Pass any restaurant on Friday night between 9 pm and late, and you will see families dining together. Not as in Europe, where the cost of eating out precludes all but the well-off. Here, ordinary working people arrive - often with tiny, well-behaved children who sit, smile and eat with their parents, grandparents, aunts, cousins - and especially their favorite uncles and grandfathers, their slicked back grey hair, whiskers and friendly faces setting them apart as fun people.
Later, after 11.30 pm, the young families give way to families with older children, couples and groups of friends, eating steak or sharing a pizza, together with a bottle of wine, large Quilmes Cristal beer or litre bottles of fizzy fruit juice, so popular in the humid evenings.
Eating out has an altogether different feel and connotation from that outside the Latin world. It is a leisurely affair, the table for the night, the little cameras, the toasts, the hugs, the waves across to other tables that are not really separate but form an organic whole. The waiters stay busy, moving quickly from table to table, carrying large plates of meat, or calamari, or pasta - or a pizza the size of a small bicycle wheel. Glasses clatter to the table, and corks are pulled without ceremony - save for the peremptory tasting ritual. The atmosphere is like two interconnecting cogs, the small, fast one of waiters - revolving the large slower one of diners.

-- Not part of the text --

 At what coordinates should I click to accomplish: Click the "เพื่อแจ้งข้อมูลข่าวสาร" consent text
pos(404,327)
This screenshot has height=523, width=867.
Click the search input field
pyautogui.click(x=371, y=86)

On Saturday traffic is lighter than midweek. The emphasis is on shopping and portenos fill the streets; but not in the same way as previously. Now the pace slackens to a stroll, and greetings are shouted across the sun-filled street in Castillano. Neighbours meet under the shade of an occasional street tree to stop and chat. Saturday is a big preparation for party night.

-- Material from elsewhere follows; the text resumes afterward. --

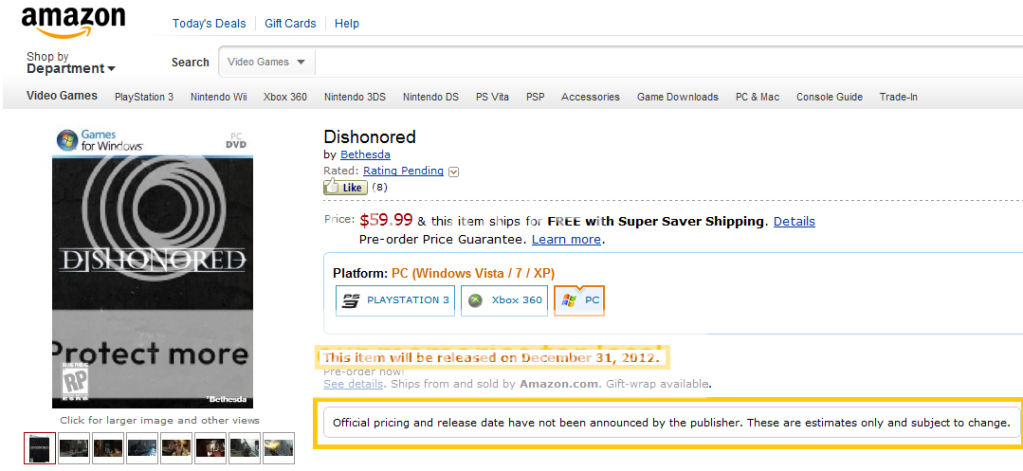
Task: Click inside the search input field
Action: click(x=669, y=62)
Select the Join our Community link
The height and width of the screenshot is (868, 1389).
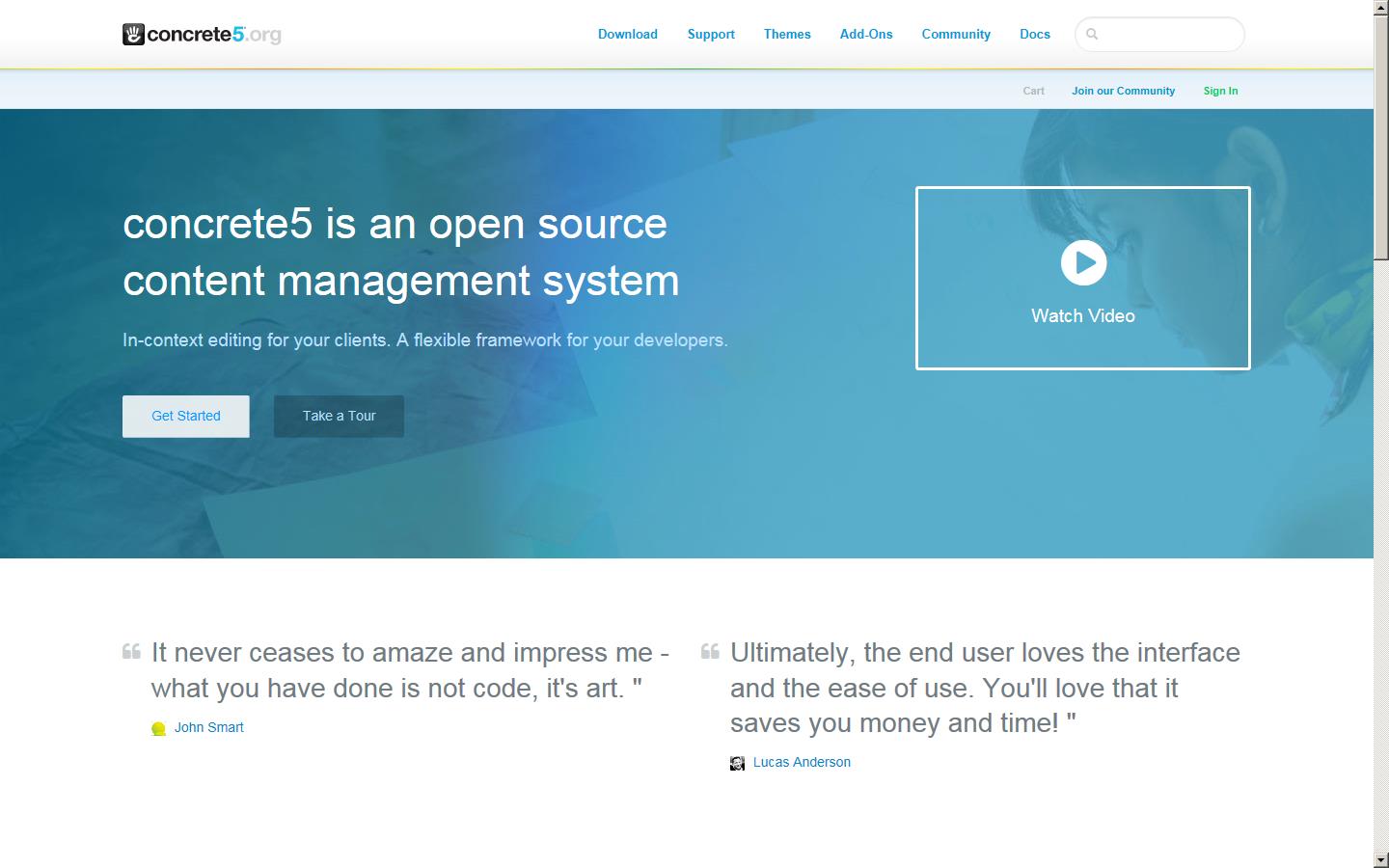click(1123, 91)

As the evening arrives, young girls brush out their hair and apply their makeup; teenage boys are torn from their computers, and wives will pass over a freshly ironed shirt. The clubs, bars, milongas fill towards midnight, and the restaurants resume their busy trade. Portenos are out on the street, some simply sitting on steps by the pavement, or enjoying the luxury of a balcony above. For festivals, the portable barbecues appear on the sidewalks, together with stools or upturned buckets as seats. Smoke and the smell of cooking drift on the evening air. Shadows fall and voices hum under the Jacaranda trees.
Sunday brings yet another change. Where have the Portenos gone? The streets are deserted, even by the cartoneros - the street people that collect boxes and plastic to sell. The baker is closed. Cafes struggle to open by noon, and perhaps mid-afternoon the few teatime couples or groups of older women sit and drink coffee together. Even the solitary taxi drifts, as if the driver has lost his way, free-wheeling to lights and stopping well before they change to red. On green there is a further pause whilst the driver returns his mobile phone to the dashboard, and the taxi slides slowly away looking for a fare.

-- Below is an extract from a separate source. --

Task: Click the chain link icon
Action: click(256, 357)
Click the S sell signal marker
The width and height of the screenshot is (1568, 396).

Then Sunday evening. A quiet settles over the city. Families are indoors to eat, or sitting in hidden gardens to the rear of their homes. Family time is coming to an end. The boys are solitarily back in front of their screens; the girls are messaging their friends. He brushes the collar of his jacket, she carries a pile of fresh laundered towels to the bathroom. The weekend is over. Tomorrow, the city will return to its weekday state of agitation and rush. The dove that has called from eves will disappear for the week. And we await the next weekend with fresh anticipation.